■ Stated task:
In the comic-strip commentary below, where was Al Kinda sitting when he changed out of his Western clothes?

I’m beginning to suspect that this Dick Tracy storyline is an extended apologia for the NSA’s warrantless wiretapping program; thus, it’s somewhat ironic that it brought up the subject of the U.S.’s secret monitoring of terrorist financial activities weeks before the New York Times did. Still, one begins to see their point: if our terrorists enemies are as dumb as Al Kinda here — who, while sitting in his Washington, D.C., office, changed from Western clothes into some sort of costume from a touring dinner-theater production of Sinbad the Sailor, and then greeted the entire al Qaeda network by name on his enormous wireless phone — then they probably won’t be smart enough to realize that they’re being spied on until they read about it in the liberal media.

Shoe, 7/5/06

Speaking of morons dressed in ridiculous outfits, here’s today’s Shoe. I have to admit that I’m charmed by the idea of some kind of Shakespearean method actor who refuses to change out of his costume, ever. Apparently, despite the fact that the vast majority of stage productions in this country feature contemporary characters dressed in essentially street clothes, the artist felt most Americans would fail to recognize Ye Olde Birde as an actor without this faux-Elizabethan getup, even though he utters the words “my” and “play” (in that order) in the first panel. This is a troubling assumption, but, sadly, it’s probably a safe one.

■ Source data:
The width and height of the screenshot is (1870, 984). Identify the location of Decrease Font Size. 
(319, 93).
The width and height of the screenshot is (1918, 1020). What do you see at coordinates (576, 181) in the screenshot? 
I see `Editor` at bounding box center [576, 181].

■ Finished exercise:
In his Washington, D.C., office.